Lately, I seem to get a lot of phone calls from depressed and miserable friends. I'm not sure whether this is just due to the fact that they know I am trapped on a mountain and can't run away, or whether it is because they want me to cheer them up. Possibly the answer is a combination of both things at once.
You see, I suffer from a Pollyanna like state of always trying to look on the cheerful side. I can't bear feeling unhappy and in addition I am an inveterate 'fixer upper'. If something is broken I want to put it right. My friends know this and will ring me when the world feels overwhelming and get me to put it in perspective for them, or I assume that is what they want me to do. Now of course this is lovely, and flattering in a way but listening to one monologue on the misery of life after another is draining. Ironically, this constant stream of people wanting me to cheer them up can get me down a little. It is exhausting being everybody's Pollyanna.

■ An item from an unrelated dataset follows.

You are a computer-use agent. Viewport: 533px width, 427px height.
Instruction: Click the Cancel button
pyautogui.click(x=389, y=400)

To illustrate two examples at the moment. I have a friend who is a very successful artist, but like all artists I know, she has an ambigious desire to see her work sell but a complete inability to actually sell it herself. Consequently she spends the time bemoaning the fact that the Cork Street Gallery that she sells at won't push her work hard enough, but if somebody came up to her and said 'Can I buy 3 of your paintings please' there is a good chance she would say 'No' and then run away and hide.

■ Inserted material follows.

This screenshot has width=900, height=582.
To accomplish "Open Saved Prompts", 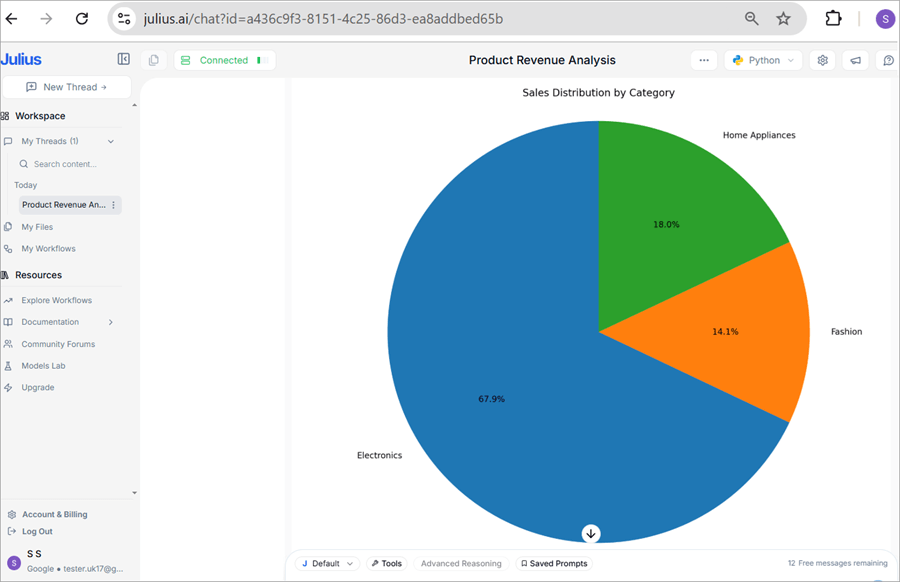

I can understand the opposing forces that influence her, and none of it is helped by the fact that she is in the throes of post natal depression. The difficulty is that there are only so many times I can repeat the same mantras to her and if she acts on none of them then I start feeling like Sisyphus and his rock. My will to help evaporates and I dread the phone call. I'm not sure that that doesn't make me a terrible person.

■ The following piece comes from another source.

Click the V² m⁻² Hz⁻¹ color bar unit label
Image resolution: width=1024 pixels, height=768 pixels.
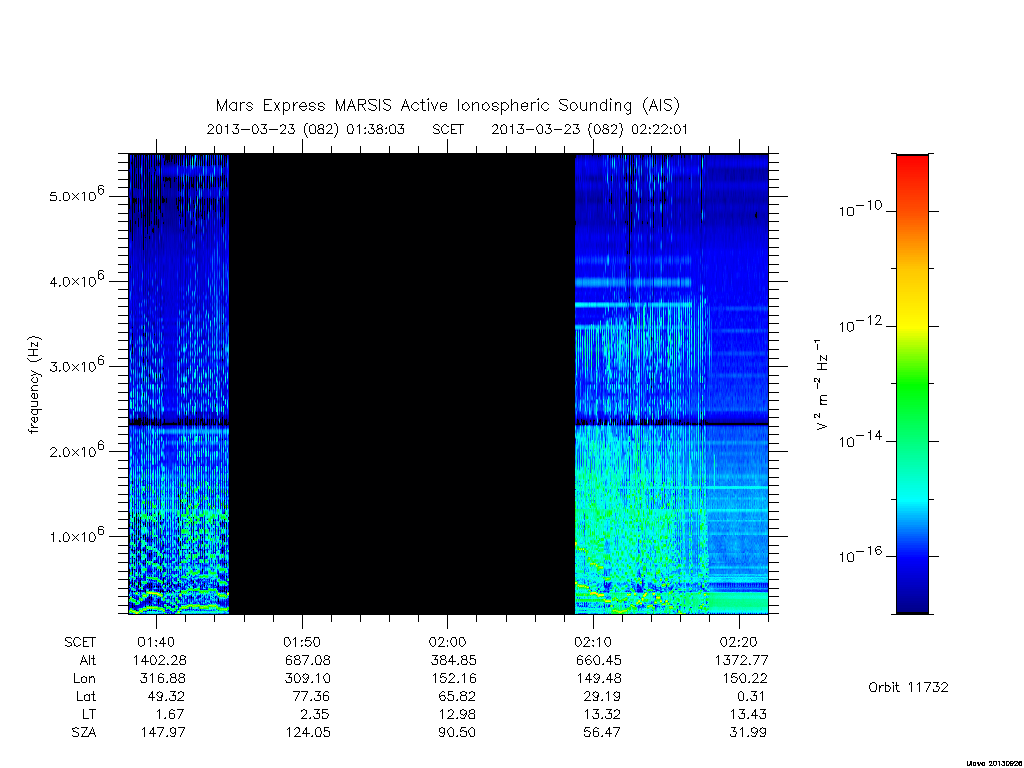click(x=822, y=385)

The second example is more local. A girl (well, woman really since she is nearly 40) who lives nearby is about to have her second child and once again the father has left the scene. This can't be easy, though it was very much her choice to have the baby which I think she wanted more than the father. She frequently rings me, or invites me over to supper, and will tell me for hours of how badly the world has treated her, how unkind everyone is to her. In her world she is Cinderella, surrounded by evil relations and courtiers trying to thwart her from her happy ever after. I try and be sympathetic to this as it can't be easy being in her situation. But secretly, I can't help but feel that that attitude achieves absolutely NOTHING to change her life.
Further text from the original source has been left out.